We are a team of operations engineers doing software development - we are DevOps!

Sound familiar? While all the above are not false claims, they fail to draw a complete picture of what DevOps is truly about. The first thing that comes to my mind when I hear this, "Well, all this is great, but now what? Who are you doing all this for? All these changes to your culture, process, and tools for whom? Where do your customers fit into all this? How are all these changes impacting your customers? Most importantly, what are you learning about your customers?"

Customer-focused Software Engineers - the missing piece of the "DevOps" puzzle

Most people don't realize that software engineering is so much more than just writing clean, quality code using TDD, with close to 100% test coverage so you can do CD; it is so much more than moving from a monolith to microservices or containerizing your applications or orchestrating Docker containers with Kubernetes or moving to a serverless architecture (well, all the shiny things out there).
The part that is often not talked about is how does all this technical excellence improve the lives of your customers. This where the customer-focused software engineers come into the picture. They exhibit the below traits and behaviors:
  • They are intrapreneurs; they are relentlessly focused on making the lives of their customers (both internal and external) better through the products they build and the services they offer.
  • They don't indulge in mindless tasks; they are mindful and self-aware (always have the customer in mind). They have inner peace. They are inherently mission-driven and find meaning in everything they do --even mundane work. They are all about the problem they are trying to solve.
  • They aren't afraid to admit their failures; they are always learning from their mistakes. They take steps --without being asked-- to prevent a defect from ever reaching production again.
  • They aren't afraid to take ownership of their products' and operate them; they aren't afraid to be on call for the code they wrote; they don't shy away from learning new skills and are always looking to build new tools to better understand how customers are experiencing the products they built.
  • They strive to get customer feedback quickly and use it in an iterative manner to constantly improve their products. They love staying close to the customer; they vehemently oppose any process or a change that distances them from their customers; they dislike layers of bureaucracy that don't add value.

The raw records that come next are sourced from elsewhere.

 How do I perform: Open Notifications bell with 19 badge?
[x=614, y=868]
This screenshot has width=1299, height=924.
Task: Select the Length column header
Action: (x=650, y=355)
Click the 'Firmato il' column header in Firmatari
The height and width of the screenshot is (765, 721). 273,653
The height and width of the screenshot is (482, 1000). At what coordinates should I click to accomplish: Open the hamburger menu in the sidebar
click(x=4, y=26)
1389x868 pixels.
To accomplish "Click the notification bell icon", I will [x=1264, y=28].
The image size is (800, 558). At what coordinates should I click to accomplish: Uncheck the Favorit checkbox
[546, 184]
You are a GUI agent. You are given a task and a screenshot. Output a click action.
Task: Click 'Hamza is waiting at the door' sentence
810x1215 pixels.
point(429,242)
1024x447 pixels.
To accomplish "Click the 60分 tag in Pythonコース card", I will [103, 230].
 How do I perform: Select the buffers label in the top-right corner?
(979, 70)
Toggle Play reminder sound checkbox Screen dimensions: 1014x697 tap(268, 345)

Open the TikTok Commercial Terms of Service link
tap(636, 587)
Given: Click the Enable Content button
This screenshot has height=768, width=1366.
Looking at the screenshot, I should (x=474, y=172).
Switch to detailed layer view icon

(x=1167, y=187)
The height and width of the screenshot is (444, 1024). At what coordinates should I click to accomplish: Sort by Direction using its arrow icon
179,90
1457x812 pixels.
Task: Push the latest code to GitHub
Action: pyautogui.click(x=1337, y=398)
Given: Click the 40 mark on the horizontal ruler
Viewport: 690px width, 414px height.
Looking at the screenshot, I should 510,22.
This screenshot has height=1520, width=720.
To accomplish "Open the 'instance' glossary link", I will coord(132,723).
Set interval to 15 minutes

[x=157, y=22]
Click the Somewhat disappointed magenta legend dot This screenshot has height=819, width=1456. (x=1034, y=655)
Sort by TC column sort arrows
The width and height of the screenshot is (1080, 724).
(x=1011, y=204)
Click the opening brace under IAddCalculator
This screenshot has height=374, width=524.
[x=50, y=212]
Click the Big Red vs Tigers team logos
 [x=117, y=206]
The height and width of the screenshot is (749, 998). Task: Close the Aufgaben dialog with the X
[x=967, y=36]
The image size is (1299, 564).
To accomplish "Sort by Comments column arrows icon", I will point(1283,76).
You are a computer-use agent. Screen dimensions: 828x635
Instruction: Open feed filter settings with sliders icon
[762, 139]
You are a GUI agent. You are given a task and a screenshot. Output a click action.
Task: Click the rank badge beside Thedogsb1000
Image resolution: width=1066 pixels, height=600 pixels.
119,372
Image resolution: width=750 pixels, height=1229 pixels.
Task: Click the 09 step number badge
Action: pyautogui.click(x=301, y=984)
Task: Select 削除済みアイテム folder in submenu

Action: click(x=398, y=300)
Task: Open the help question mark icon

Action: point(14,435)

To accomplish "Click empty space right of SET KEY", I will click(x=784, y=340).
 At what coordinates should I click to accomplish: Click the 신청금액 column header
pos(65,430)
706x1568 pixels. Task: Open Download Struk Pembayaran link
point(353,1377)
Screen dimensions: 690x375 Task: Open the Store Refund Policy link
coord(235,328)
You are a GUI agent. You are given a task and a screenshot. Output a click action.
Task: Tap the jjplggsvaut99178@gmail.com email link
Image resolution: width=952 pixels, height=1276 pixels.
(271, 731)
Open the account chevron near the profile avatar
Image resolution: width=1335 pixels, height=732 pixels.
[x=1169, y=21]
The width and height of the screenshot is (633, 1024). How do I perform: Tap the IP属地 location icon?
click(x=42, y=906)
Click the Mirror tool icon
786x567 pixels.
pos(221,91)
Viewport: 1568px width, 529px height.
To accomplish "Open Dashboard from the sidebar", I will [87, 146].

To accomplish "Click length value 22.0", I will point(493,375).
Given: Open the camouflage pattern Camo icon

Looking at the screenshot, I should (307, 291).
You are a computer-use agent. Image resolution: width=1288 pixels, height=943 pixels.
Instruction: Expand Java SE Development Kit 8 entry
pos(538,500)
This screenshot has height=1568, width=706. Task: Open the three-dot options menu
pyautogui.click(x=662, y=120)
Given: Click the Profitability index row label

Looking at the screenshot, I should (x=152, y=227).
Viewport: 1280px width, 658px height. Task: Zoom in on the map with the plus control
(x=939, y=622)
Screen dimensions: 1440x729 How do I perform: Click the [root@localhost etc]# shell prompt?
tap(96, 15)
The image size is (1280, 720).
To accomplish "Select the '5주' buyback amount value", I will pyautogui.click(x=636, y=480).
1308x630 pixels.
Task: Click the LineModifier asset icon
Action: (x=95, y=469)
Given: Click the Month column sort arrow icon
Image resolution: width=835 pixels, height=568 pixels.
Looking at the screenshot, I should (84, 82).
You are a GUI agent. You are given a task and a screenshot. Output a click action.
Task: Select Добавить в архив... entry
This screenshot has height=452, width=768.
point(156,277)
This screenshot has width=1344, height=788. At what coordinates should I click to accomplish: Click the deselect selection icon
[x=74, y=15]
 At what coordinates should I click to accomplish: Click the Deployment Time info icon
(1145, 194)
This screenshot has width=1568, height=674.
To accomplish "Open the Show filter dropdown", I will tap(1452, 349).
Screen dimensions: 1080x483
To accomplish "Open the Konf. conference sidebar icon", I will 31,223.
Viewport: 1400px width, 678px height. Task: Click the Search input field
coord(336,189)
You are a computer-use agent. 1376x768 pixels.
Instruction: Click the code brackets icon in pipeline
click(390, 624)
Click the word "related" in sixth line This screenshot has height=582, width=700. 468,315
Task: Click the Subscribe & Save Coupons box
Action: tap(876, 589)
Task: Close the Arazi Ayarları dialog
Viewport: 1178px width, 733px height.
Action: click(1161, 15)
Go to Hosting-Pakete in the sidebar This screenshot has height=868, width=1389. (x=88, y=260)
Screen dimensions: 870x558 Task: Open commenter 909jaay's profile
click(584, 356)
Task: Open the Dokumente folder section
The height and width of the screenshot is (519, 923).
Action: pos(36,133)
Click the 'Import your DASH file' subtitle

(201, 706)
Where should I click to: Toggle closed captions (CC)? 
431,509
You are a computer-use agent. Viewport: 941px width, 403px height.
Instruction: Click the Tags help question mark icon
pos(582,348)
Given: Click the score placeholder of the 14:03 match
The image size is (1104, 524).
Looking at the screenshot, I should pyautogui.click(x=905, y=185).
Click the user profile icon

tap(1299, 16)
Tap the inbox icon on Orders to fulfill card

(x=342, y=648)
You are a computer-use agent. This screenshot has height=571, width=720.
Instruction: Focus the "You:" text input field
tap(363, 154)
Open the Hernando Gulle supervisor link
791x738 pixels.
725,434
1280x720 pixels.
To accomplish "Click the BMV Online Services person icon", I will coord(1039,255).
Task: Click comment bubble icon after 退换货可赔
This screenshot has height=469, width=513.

This customer-focused mindset --and the behaviors that follow-- is essential for a true DevOps transformation. Customers come first; DevOps comes after. DevOps is a means to an end; not an end in itself. I have been fortunate to work with such engineers during my career. It is a true joy. You learn so much from them.

DevOps Patterns & Anti-Patterns - From a customer's perspective.

This is a good segway to talk about some of the misconceptions about reliability and velocity. And also to highlight some of the DevOps trends/patterns and anti-patterns. Most of them are insights I gathered from operating some of the world's most popular web destinations and games.

#1: Uptime is overrated

Customers don't care about five-nines reliability; they care about five-nines customer service.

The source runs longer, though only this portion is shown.